CHARLOTTE, N.C. (AP) — A North Carolina college student bracing for a deportation hearing has learned she can stay in the U.S. after all.
Local media outlets report Sthefany Flores Fuentes was scheduled to appear Wednesday in Charlotte for an immigration meeting that could have led to her being deported to Honduras.
Flores Fuentes, a junior honors student at Gardner-Webb University, received a letter from Immigration and Customs Enforcement on April 1 saying arrangements had been made to send her back to a country she hasn’t been to since she was 7 years old.
On Monday, Flores Fuentes was told ICE was canceling the meeting. She said officials told her signals had gotten crossed between ICE and the U.S. Citizenship and Immigration Services, which handles renewals for the Deferred Action for Child Arrivals program, and that her DACA extension had been located.
ICE spokesman Bryan Cox confirmed Fuentes’ accounts of the hearing being canceled, but he declined further comment, citing privacy rules.

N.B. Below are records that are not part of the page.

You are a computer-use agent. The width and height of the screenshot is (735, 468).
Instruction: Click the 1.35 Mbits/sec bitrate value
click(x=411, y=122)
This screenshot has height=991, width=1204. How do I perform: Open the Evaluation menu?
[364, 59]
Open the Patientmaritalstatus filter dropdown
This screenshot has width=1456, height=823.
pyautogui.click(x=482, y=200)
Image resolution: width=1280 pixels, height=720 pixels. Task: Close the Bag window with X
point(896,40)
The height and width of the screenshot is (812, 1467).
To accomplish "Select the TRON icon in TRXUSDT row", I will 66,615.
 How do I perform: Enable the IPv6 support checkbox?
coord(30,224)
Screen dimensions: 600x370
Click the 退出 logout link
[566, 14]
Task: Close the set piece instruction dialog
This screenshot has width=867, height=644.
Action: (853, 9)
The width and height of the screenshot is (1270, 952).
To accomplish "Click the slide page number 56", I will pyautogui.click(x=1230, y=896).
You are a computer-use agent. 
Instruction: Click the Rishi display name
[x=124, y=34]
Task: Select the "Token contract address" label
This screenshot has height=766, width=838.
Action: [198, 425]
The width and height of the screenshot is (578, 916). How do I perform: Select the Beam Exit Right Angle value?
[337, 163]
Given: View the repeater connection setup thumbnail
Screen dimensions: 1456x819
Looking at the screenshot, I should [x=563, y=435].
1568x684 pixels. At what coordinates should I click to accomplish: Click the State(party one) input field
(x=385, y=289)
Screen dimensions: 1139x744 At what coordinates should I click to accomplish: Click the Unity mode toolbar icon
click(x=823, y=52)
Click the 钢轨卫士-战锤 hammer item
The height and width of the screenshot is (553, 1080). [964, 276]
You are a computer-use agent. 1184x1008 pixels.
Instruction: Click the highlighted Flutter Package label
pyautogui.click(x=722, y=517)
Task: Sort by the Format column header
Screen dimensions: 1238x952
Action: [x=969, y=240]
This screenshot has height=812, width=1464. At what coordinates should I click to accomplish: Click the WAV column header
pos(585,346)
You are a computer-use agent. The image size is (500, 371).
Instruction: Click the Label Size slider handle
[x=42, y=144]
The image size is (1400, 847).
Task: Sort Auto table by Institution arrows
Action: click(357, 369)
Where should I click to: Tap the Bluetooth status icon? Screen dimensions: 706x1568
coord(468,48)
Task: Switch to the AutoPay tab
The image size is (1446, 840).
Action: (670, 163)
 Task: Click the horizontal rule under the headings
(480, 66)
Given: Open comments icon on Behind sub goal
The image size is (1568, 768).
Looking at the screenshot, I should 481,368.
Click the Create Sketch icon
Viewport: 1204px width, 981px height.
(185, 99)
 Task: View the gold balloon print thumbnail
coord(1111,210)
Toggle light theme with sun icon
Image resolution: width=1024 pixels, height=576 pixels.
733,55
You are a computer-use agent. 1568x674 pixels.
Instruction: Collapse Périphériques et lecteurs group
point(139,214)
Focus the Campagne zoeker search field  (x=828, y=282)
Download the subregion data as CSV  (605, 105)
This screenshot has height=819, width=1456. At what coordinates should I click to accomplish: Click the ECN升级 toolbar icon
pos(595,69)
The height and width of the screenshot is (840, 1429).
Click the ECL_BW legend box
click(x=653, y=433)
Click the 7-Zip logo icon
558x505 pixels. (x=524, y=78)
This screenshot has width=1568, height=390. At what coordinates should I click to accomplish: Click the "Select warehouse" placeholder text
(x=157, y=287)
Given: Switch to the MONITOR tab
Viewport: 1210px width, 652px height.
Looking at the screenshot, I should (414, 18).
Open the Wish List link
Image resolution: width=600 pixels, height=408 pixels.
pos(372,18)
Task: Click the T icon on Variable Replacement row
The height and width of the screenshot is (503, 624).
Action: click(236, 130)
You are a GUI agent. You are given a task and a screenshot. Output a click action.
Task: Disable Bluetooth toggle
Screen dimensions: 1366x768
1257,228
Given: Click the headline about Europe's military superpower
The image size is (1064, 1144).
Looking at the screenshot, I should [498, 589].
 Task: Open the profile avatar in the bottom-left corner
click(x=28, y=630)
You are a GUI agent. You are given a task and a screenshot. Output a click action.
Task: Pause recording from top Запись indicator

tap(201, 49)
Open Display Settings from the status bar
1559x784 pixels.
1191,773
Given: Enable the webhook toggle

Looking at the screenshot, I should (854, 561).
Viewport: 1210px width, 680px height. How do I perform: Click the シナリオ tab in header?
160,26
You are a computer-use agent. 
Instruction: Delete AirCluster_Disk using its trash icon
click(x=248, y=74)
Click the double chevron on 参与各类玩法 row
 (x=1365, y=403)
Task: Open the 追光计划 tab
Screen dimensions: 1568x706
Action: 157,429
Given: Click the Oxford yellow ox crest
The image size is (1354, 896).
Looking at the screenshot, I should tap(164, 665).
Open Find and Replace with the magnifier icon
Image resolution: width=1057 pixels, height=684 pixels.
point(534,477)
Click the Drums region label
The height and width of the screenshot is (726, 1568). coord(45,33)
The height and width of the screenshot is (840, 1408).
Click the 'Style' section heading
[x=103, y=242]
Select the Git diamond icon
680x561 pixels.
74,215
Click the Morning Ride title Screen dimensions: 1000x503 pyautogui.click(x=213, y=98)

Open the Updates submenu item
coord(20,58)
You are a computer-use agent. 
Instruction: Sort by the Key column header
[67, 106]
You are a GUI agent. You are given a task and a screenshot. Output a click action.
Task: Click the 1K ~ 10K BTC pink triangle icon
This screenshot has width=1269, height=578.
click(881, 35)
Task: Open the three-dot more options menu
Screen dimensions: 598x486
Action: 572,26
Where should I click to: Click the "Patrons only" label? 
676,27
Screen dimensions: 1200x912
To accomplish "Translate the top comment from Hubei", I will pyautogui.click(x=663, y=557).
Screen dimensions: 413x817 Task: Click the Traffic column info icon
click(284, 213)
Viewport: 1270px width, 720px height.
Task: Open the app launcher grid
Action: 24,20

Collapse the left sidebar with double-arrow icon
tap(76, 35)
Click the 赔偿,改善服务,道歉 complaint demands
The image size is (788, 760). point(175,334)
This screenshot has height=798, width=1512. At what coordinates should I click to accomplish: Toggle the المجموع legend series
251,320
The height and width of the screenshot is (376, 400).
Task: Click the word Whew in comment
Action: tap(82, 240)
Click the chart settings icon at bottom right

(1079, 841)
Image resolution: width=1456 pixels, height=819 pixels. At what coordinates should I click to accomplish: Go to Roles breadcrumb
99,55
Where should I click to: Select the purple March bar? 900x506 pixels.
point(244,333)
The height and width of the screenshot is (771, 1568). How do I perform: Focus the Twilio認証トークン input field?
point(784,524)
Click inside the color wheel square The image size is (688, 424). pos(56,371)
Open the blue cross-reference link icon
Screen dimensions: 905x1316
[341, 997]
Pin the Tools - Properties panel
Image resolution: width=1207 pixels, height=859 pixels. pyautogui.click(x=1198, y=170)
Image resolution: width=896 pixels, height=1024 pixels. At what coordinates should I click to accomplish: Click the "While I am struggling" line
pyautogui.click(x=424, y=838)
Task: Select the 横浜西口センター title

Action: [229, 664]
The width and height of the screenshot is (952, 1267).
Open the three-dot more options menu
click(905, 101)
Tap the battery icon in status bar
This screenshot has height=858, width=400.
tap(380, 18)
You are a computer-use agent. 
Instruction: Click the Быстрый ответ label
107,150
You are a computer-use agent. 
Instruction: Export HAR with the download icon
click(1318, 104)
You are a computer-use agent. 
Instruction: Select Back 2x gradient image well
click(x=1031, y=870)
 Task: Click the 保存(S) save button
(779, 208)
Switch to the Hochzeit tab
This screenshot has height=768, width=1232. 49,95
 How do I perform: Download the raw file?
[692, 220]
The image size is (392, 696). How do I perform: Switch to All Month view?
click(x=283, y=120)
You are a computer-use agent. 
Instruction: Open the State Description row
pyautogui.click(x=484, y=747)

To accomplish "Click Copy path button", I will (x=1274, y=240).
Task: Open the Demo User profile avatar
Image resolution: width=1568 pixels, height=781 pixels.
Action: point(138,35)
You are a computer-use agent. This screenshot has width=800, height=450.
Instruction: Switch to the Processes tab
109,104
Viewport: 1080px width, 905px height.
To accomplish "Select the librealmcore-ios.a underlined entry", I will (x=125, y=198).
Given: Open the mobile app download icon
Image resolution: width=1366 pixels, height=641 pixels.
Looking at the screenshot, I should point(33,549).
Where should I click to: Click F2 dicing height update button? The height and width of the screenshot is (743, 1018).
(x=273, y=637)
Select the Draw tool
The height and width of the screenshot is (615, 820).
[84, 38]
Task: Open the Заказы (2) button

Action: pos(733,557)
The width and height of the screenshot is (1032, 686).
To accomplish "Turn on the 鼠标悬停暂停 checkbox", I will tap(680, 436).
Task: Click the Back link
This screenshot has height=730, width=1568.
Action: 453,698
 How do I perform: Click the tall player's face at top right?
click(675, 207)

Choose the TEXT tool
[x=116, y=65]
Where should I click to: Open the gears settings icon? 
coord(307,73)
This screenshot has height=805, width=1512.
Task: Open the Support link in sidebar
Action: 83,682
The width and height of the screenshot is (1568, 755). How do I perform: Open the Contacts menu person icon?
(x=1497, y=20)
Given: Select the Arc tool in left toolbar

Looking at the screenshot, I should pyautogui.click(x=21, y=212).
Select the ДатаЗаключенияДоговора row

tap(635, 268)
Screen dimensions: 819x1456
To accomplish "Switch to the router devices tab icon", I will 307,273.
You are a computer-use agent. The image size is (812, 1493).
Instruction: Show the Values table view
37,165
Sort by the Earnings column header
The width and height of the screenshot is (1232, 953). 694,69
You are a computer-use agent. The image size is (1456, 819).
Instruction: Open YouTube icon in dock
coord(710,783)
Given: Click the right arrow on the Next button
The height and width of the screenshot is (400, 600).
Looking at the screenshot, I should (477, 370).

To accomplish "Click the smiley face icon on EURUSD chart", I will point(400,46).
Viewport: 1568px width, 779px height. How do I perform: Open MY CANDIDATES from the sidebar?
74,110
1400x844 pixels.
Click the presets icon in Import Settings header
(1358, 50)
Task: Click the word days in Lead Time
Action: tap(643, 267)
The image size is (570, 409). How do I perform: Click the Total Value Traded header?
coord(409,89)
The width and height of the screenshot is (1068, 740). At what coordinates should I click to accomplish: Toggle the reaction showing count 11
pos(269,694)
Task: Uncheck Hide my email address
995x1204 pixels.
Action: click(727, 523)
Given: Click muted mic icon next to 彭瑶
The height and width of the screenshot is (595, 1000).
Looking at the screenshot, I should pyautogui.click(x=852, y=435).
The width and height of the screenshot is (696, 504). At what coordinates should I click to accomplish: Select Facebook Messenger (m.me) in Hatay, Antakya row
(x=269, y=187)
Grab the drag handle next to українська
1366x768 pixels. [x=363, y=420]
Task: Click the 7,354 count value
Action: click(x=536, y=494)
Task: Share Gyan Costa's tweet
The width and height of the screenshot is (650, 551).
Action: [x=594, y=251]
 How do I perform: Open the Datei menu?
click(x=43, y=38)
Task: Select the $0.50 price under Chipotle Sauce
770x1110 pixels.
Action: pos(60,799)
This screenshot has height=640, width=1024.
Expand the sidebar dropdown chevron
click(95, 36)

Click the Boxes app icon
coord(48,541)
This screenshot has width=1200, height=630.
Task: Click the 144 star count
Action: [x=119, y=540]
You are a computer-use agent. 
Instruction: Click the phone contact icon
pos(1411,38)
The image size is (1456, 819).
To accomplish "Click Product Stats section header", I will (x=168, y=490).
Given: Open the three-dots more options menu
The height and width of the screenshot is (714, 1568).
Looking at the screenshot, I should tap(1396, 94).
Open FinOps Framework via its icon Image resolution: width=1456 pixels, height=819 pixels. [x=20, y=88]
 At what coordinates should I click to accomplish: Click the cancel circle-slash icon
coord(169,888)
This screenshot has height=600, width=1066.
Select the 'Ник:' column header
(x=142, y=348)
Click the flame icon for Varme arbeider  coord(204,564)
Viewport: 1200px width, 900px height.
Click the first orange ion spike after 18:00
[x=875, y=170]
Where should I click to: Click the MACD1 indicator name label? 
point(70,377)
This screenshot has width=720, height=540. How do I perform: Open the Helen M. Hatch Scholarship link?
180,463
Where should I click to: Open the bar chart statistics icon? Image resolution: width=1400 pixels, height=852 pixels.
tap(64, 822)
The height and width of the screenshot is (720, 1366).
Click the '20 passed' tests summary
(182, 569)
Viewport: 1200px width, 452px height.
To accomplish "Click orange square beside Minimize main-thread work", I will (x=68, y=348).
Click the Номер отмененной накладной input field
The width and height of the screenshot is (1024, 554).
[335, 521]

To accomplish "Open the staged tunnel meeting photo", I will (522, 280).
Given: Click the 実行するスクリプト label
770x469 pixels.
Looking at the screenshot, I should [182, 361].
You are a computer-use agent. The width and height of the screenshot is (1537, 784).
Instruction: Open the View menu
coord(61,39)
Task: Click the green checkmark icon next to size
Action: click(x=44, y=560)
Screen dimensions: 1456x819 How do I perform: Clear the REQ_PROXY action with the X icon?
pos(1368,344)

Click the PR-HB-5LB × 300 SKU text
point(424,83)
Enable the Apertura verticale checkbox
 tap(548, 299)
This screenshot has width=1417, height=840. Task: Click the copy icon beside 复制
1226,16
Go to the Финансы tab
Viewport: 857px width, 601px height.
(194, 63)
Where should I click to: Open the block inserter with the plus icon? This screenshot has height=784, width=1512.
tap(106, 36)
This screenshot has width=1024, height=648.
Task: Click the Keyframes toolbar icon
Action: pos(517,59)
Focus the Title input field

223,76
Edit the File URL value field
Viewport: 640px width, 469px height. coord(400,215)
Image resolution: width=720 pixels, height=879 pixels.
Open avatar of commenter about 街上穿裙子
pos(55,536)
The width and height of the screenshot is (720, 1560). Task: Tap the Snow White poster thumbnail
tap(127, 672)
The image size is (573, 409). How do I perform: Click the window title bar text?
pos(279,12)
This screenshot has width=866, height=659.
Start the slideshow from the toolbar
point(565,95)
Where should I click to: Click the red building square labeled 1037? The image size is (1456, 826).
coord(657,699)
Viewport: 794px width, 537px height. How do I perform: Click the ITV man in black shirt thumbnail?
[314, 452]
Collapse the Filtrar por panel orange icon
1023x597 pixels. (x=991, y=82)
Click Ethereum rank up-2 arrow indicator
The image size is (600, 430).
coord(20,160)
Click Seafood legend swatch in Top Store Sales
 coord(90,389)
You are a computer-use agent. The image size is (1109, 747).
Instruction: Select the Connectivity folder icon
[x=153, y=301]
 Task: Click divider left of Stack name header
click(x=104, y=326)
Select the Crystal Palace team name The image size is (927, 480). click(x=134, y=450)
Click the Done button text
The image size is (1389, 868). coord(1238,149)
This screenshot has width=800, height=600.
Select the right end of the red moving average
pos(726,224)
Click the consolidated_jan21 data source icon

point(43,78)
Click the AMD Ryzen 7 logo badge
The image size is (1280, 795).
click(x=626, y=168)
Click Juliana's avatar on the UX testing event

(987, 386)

Flores Fuentes spent most of her childhood in Forest City, where she attended public school from elementary through high school graduation. She said she was first given DACA status, which allows young immigrants living in the country illegally who were brought here as children to remain in the U.S, in 2013 when she was a student at East Rutherford High School in Bostic. She has since renewed her application three times, most recently on March 15. She has a work permit valid through 2019 and no criminal record.
Flores Fuentes is majoring in journalism, with minors in theater and political science.
“It was unfortunate that she had to go through this experience. But we are happy that the deportation officer made a decision based on the facts and the basis of her character,” said Byron Martinez, director of operations for Unidos We Stand, an immigrant advocacy group based in Gastonia that advocated on behalf of Flores Fuentes.
Flores Fuentes told The Charlotte Observer she has no resentment from her ordeal.
“I’m just really relieved. Now I can go back to just worrying about my final exams,” she said. “The world just opened up, and I feel I have so much more time. … I will be going to classes on Wednesday instead of that meeting.”